#### STORED ROWS ####
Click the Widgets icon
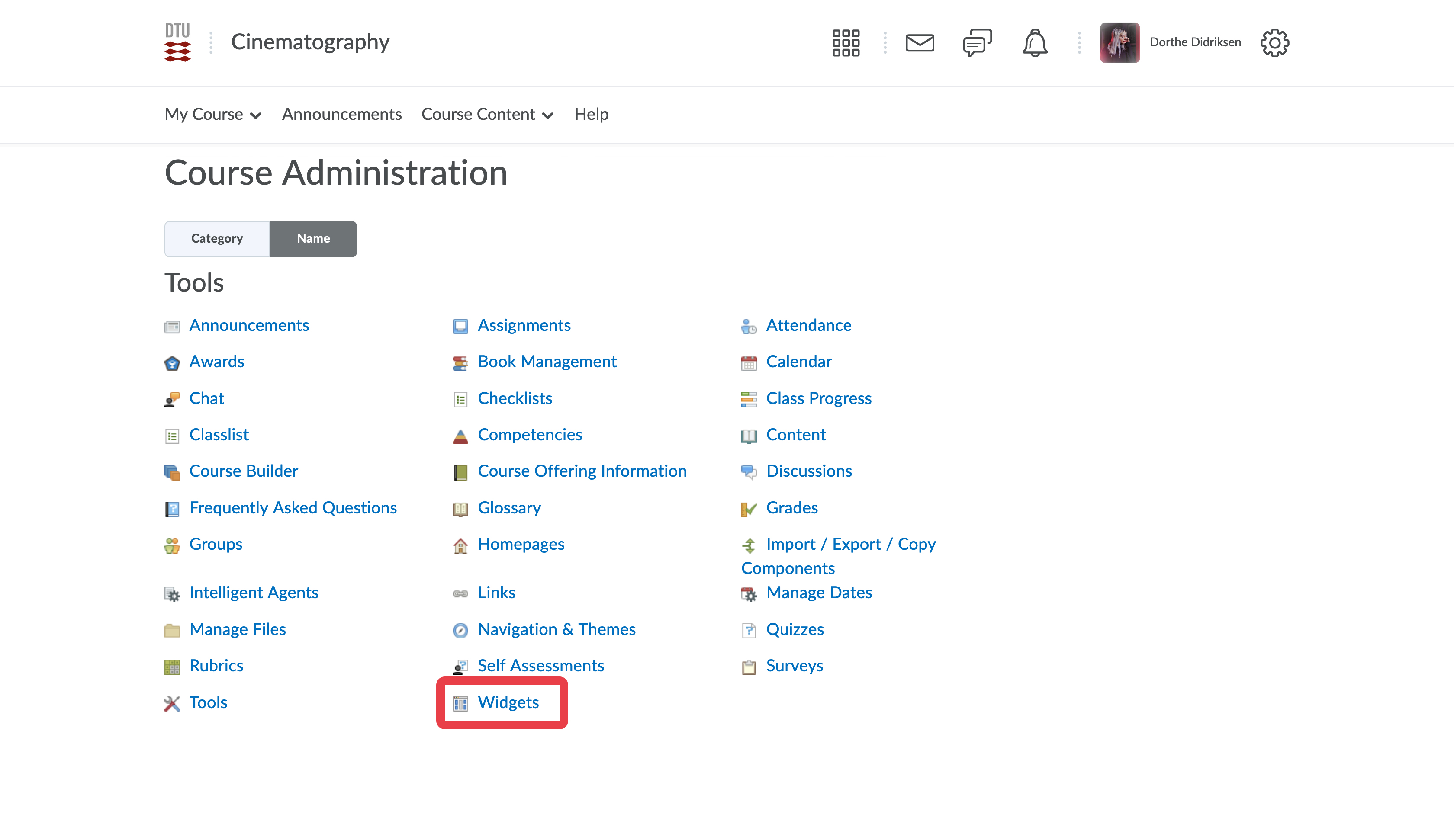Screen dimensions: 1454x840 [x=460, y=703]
####
#### STORED ROWS ####
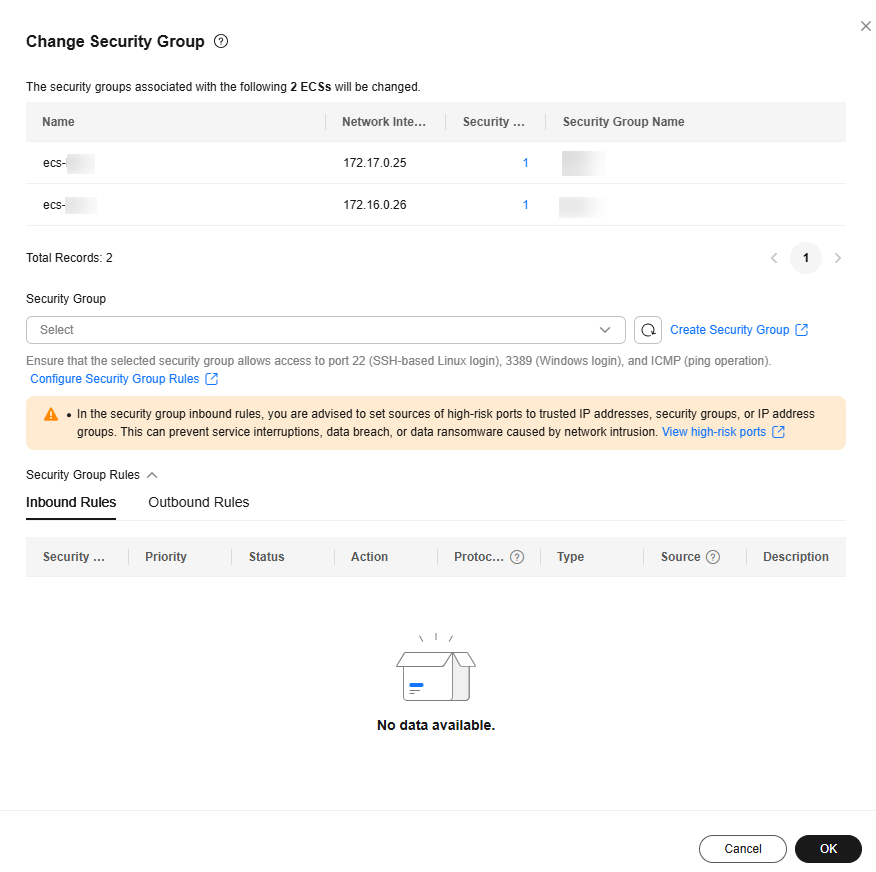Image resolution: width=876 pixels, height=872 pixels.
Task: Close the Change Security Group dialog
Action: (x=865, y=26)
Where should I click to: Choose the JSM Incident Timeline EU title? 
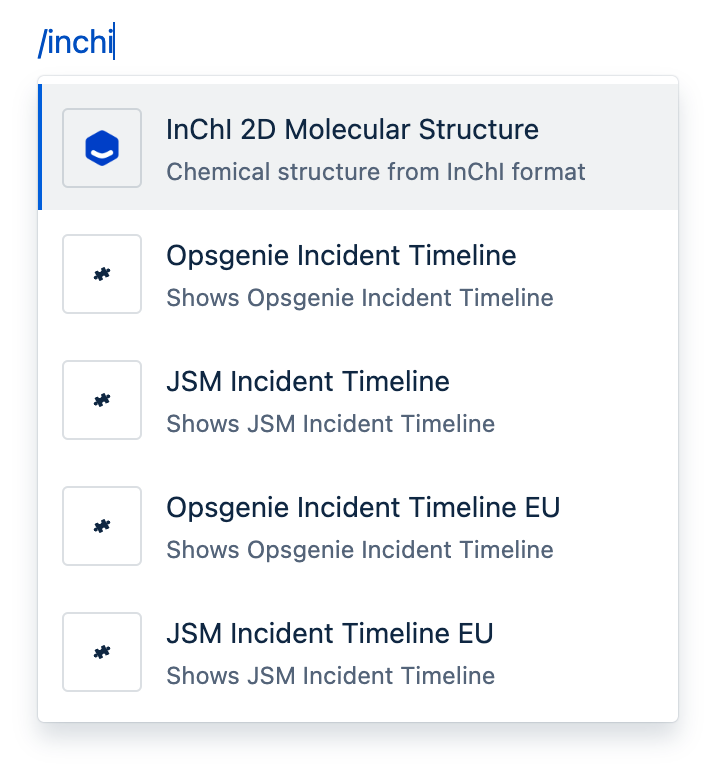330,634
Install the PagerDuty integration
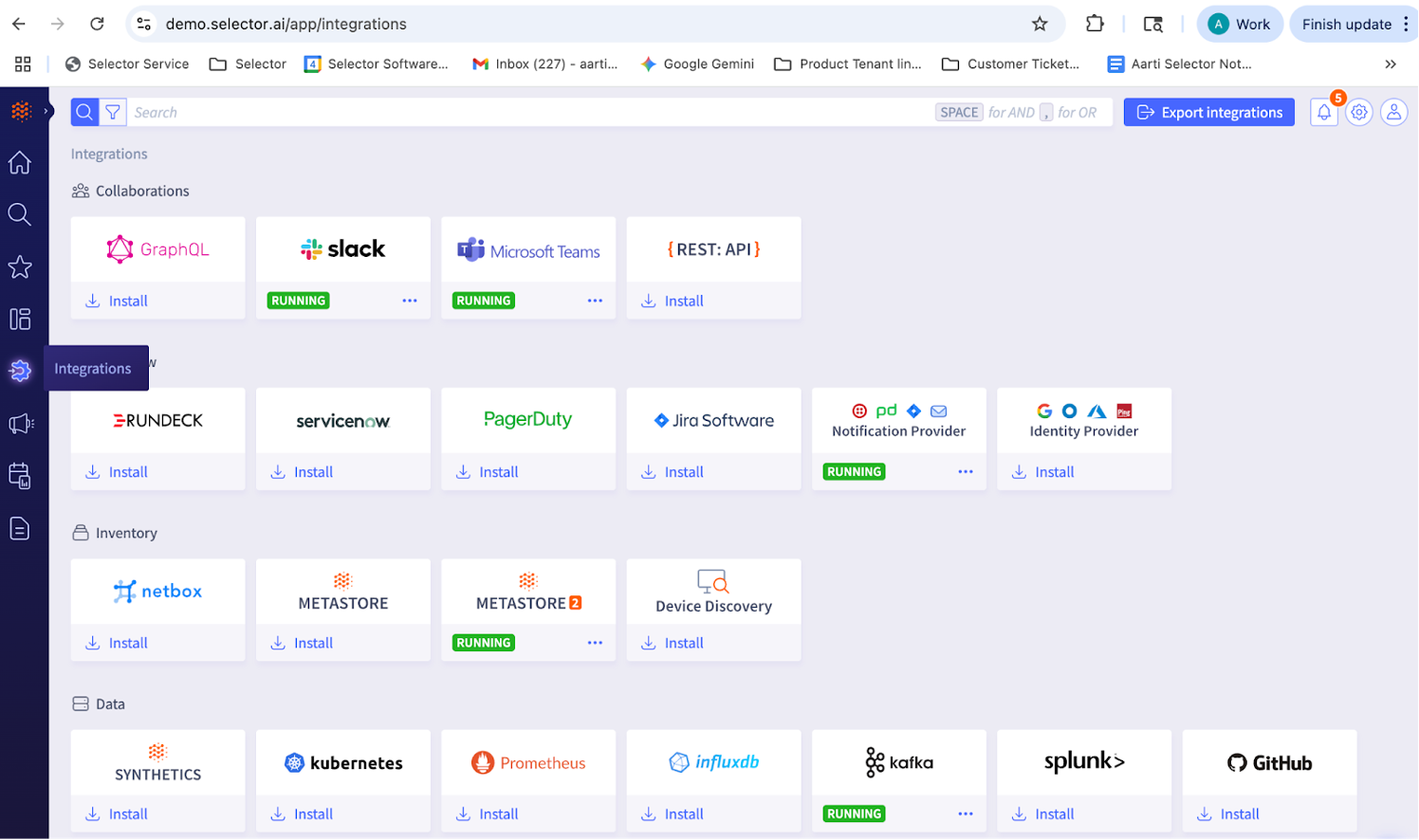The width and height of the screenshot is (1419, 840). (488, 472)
####
Copy the entries verbatim, starting at the line that contains "Image resolution: width=876" and ending at the line that contains "The width and", with both of those lines included. Leave the pictures out of your copy.

● EXERCISE RESPONSE:
Image resolution: width=876 pixels, height=872 pixels.
Task: Close the Change Security Group dialog
Action: (x=865, y=26)
Where should I click to: Choose the JSM Incident Timeline EU title? 
330,634
Install the PagerDuty integration
The width and height of the screenshot is (1419, 840). (488, 472)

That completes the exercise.